Kearns–Sayre syndrome
| Kearns–Sayre syndrome | |
|---|---|
| Other names | Oculocraniosomatic disorder or Oculocranionsomatic neuromuscular disorder with ragged red fibers |
| Specialty | Ophthalmology |
Kearns–Sayre syndrome (KSS), oculocraniosomatic disorder or oculocranionsomatic neuromuscular disorder with ragged red fibers is a mitochondrial myopathy with a typical onset before 20 years of age. KSS is a more severe syndromic variant of chronic progressive external ophthalmoplegia (abbreviated CPEO), a syndrome that is characterized by isolated involvement of the muscles controlling movement of the eyelid (levator palpebrae, orbicularis oculi) and eye (extra-ocular muscles). This results in ptosis and ophthalmoplegia respectively. KSS involves a combination of the already described CPEO as well as pigmentary retinopathy in both eyes and cardiac conduction abnormalities. Other symptoms may include cerebellar ataxia, proximal muscle weakness, deafness, diabetes mellitus, growth hormone deficiency, hypoparathyroidism, and other endocrinopathies. In both of these diseases, muscle involvement may begin unilaterally but always develops into a bilateral deficit, and the course is progressive. This discussion is limited specifically to the more severe and systemically involved variant.
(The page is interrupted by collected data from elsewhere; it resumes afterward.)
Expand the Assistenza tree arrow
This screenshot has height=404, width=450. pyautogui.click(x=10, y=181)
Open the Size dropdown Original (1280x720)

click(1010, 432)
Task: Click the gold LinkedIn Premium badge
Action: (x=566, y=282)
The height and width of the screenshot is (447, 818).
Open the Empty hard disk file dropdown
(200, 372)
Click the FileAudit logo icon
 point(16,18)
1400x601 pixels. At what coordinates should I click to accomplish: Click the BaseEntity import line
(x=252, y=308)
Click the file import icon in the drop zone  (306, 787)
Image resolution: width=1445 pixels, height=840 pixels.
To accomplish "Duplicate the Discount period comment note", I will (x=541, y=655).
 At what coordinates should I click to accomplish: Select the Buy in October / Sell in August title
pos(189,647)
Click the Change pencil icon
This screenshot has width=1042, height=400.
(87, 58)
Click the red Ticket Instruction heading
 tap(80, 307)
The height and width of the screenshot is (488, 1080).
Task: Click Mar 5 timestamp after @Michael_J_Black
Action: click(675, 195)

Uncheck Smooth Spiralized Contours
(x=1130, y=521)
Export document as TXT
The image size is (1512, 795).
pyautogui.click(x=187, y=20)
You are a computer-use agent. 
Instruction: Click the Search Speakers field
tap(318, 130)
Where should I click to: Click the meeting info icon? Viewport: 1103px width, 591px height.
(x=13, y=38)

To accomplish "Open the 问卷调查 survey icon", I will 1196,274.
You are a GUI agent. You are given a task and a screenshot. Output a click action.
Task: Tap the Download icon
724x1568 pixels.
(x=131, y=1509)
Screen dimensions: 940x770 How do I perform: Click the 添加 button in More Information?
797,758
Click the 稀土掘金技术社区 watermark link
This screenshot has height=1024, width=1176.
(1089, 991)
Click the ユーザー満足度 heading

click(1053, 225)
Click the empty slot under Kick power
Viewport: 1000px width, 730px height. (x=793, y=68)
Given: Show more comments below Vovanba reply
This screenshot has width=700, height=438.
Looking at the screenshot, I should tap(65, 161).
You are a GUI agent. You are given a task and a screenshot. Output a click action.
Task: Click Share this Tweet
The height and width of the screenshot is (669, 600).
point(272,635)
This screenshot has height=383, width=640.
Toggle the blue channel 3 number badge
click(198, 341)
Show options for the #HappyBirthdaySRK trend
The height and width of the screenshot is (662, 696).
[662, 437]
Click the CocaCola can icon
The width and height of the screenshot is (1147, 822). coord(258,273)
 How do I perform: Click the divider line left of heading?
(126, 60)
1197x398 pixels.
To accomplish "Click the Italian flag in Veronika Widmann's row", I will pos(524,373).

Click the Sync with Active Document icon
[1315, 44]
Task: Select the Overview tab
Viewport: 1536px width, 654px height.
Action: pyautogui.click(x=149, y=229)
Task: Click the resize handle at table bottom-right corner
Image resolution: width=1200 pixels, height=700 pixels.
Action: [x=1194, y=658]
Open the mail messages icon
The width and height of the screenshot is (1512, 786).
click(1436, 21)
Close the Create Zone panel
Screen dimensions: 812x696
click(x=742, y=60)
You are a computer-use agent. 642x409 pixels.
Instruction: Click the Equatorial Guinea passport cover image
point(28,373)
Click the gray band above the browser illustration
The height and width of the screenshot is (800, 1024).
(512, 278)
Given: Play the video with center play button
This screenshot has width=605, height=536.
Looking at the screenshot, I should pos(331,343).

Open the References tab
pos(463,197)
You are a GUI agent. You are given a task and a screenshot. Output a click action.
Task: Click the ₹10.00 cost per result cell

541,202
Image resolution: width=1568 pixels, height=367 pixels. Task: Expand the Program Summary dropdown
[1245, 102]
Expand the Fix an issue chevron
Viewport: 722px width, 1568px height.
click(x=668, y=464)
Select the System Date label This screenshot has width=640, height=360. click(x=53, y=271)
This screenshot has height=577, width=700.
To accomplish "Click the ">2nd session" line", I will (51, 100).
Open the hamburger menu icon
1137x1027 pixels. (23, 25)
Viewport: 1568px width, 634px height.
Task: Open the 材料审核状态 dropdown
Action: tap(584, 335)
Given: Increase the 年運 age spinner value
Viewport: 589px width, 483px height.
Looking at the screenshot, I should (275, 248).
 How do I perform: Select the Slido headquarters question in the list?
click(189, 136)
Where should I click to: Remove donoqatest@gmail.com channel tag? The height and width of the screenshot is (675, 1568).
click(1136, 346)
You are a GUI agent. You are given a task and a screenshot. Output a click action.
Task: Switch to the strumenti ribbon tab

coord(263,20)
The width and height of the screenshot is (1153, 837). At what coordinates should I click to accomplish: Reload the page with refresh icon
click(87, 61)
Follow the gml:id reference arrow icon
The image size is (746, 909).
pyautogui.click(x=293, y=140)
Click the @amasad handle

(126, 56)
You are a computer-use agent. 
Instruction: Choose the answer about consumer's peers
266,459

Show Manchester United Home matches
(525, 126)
KSS is caused by mitochondrial DNA rearrangements, typically large deletions of 1.1–10 kb, that impair oxidative phosphorylation and ATP production, leading to dysfunction in several tissues, particularly energy-demanding ones such as the brain and muscles. In 2024, novel mechanisms were discussed for the first time at the cellular and molecular levels by Mazyar Yazdani (Oslo University Hospital), including ROS overproduction, inhibition of protein synthesis, myelin vacuolation, demyelination, autophagy, apoptosis, and involvement of lipid rafts and oligodendrocytes.